Batteries Plus Backup Power: Advanced Microgrid Solutions Partners With PowerSecure

GreenTech MediaJune 28, 2017202

Microgrids require a hefty combination of technologies to execute properly. They also require software that can turn those distributed, behind-the-meter resources into multiple revenue streams in order to make that technology worth the investment.

On Tuesday, PowerSecure, the provider of a 1.5-gigawatt fleet of backup power systems at grocery stores, data centers and military bases across the country, announced a partnership with Advanced Microgrid Solutions, the California startup that’s building more than 100 megawatts of utility-facing behind-the-meter battery systems.

The strategic alliance will combine each company’s particular strengths in search of opportunities with existing and potential customers, as well as developing a collaboration to jointly build new products and services, said Advanced Microgrid Solutions President Kelly Warner in an interview.

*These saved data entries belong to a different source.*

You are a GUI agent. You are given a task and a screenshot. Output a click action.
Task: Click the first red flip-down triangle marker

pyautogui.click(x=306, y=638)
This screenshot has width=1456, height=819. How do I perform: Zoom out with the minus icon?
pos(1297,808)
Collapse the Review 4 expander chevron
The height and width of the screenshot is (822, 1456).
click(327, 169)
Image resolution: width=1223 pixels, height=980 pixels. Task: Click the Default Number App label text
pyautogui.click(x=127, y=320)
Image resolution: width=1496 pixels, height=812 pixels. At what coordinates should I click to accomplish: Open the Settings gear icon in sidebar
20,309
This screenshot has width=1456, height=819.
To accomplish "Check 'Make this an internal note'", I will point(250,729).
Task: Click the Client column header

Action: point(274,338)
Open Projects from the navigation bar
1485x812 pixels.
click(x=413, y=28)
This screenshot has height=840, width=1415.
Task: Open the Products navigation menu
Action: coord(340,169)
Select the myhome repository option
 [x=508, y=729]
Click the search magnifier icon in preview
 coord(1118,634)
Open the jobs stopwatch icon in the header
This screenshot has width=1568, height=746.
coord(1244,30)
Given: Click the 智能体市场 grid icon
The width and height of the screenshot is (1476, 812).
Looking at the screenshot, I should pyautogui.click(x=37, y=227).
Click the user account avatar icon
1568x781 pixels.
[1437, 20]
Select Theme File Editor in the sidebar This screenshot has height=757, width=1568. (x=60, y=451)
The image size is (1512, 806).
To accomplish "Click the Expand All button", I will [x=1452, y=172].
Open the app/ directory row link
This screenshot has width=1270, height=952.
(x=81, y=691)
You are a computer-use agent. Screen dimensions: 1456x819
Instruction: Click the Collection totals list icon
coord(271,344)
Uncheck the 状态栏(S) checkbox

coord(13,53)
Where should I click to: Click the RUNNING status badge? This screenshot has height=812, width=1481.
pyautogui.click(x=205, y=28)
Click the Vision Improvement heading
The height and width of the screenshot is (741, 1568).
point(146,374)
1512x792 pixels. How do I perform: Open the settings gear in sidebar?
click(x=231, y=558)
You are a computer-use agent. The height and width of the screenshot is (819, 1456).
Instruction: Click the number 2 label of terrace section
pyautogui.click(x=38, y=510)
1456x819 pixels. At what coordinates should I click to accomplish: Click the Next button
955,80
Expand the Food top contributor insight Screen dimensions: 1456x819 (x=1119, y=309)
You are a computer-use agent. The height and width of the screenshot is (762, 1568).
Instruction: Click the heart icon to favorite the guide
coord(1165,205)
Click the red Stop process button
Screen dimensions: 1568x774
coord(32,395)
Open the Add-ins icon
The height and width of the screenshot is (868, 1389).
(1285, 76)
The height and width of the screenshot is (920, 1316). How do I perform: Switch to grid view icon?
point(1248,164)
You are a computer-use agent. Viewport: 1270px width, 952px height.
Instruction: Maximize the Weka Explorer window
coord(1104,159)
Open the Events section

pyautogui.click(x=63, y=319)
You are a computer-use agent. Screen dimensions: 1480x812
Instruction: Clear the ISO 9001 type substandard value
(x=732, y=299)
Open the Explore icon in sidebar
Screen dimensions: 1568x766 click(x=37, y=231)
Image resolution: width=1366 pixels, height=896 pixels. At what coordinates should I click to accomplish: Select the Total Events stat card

In particular, it will examine how batteries, not a big part of PowerSecure’s fleet today, could “make these distributed energy resources real-time dispatchable,” to capture opportunities in fast-responding grid markets as well as peak shaving, load shifting and other services. “That’s one of the things you would probably see in one of our combined solutions," said Warner.

All of this will help Southern Company, which bought PowerSecure for $431 million last year, expand its market share in the growing field of distributed energy resources (DERs).

“PowerSecure was really a significant step for us to move into distributed energy resources behind the meter,” said Mark Lantrip, CEO of Southern Company Services, the subsidiary that operates power distribution services for the multi-state utility. “The combination of PowerSecure and AMS is even more powerful for us.”

Like many other utilities, Southern Company has been expanding investment in markets outside of its regulated arm, whether in the form of providing retail energy services in deregulated energy markets, or providing energy services for building owners. These companies have also been responsible for a large share of the acquisitions in the DER space, as evidenced by Enel Green Power’s $250 million acquisition of EnerNOC last week.

While Southern Company hasn’t announced any investments with the new partnership yet, “we see significant growth opportunities across the U.S.,” said Lantrip. “This partnership with AMS gives us the opportunity to invest in these types of projects as they come along.”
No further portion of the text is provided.